■ **Task description**:
Repeat back the entries that follow, keeping every word as it is.

■ **Data under study**:
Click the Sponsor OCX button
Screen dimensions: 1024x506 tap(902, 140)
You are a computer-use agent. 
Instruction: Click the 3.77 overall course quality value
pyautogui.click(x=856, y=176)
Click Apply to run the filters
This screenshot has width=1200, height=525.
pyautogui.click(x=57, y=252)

■ **Task response**:
Click the Sponsor OCX button
Screen dimensions: 1024x506 tap(902, 140)
You are a computer-use agent. 
Instruction: Click the 3.77 overall course quality value
pyautogui.click(x=856, y=176)
Click Apply to run the filters
This screenshot has width=1200, height=525.
pyautogui.click(x=57, y=252)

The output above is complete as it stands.